CoinJoin ecosystem insights for Wasabi 1.x, Wasabi 2.x and Whirlpool coordinator-based privacy mixers
Authors: Petr Svenda, Jiri Gavenda, Vasilios Mavroudis, Chris Hicks
Primary contact: Petr Svenda <svenda@fi.muni.cz>
Conference: PETS 2026
@InProceedings{2025-esorics-gavenda,
Title = {CoinJoin ecosystem insights for Wasabi 1.x, Wasabi 2.x and Whirlpool coordinator-based privacy mixers},
Author = {Petr Svenda and Jiri Gavenda and Vasilios Mavroudis and Chris Hicks},
BookTitle = {Proceedings on Privacy Enhancing Technologies Symposium -- PETS 2026},
Pages = {?--?},
Publisher = {PoPETS},
Year = {2026},
ISBN = {??},
DOI = {??}
}
Abstract
Coinjoin is a collaborative Bitcoin transaction designed to enhance users' privacy by joining coins of multiple parties.

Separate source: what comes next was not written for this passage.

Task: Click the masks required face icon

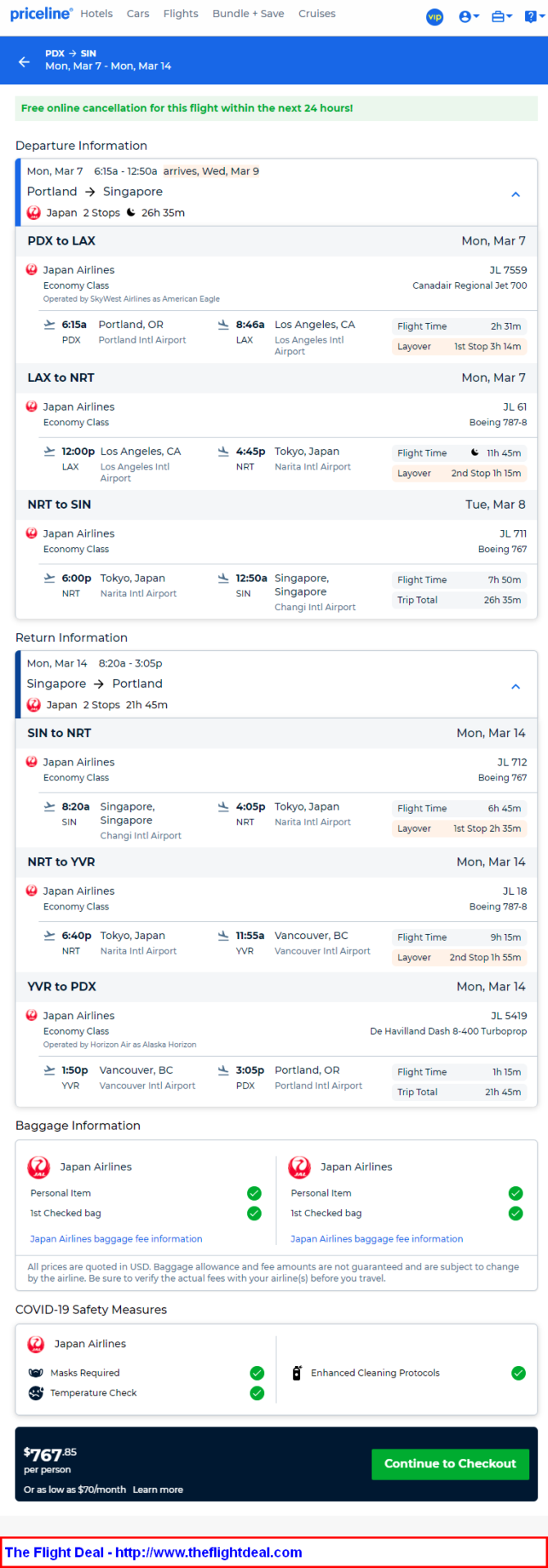Action: pyautogui.click(x=36, y=1373)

Coinjoin implementations with a centralized trust-minimized coordinator have mixed more than 391,000 bitcoins since 2018. In June 2024, law enforcement actions led to the shutdown of coordinators of all three leading coinjoin designs-Wasabi 1.x, Wasabi 2.x, and Whirlpool-prompting a proliferation of new independent coordinators. Prior studies of this ecosystem offer little information beyond coinjoin detection and aggregation of related statistics, primarily due to the unavailability of information (intentionally) obscured by coinjoins.
To overcome this limitation, we combine on-chain transaction analysis, coordinator monitoring, and active coinjoin participation, complemented by tailored analysis and visualizations, to: 1) provide a model for estimation of the number of active users at a time, 2) detect previously unknown coordinators, 3) retrospectively observe activity patterns of prominent parties, and 4) deliver continuously updated insights into the ecosystem.
We show that while Wasabi 1.x remains inactive and recently resumed Whirlpool exhibits little activity, the Wasabi 2.x mixing has exceeded pre-shutdown levels under the new coordinator kruw.io, which now accounts for 99% of mixed inputs (over 46,000 bitcoins in the past 18 months) with raising concurrently active users now estimated to 70+ in average coinjoin, providing the first data-based estimate of the participants’ anonymity set. We revealed a previously unknown but significant coordinator active from early May to November 2024, with a method capable of identifying emerging coordinators. Although WW2 conceals large-input wallet activity more effectively than WW1, it is still detected by the proposed transaction-centric liquidity analysis.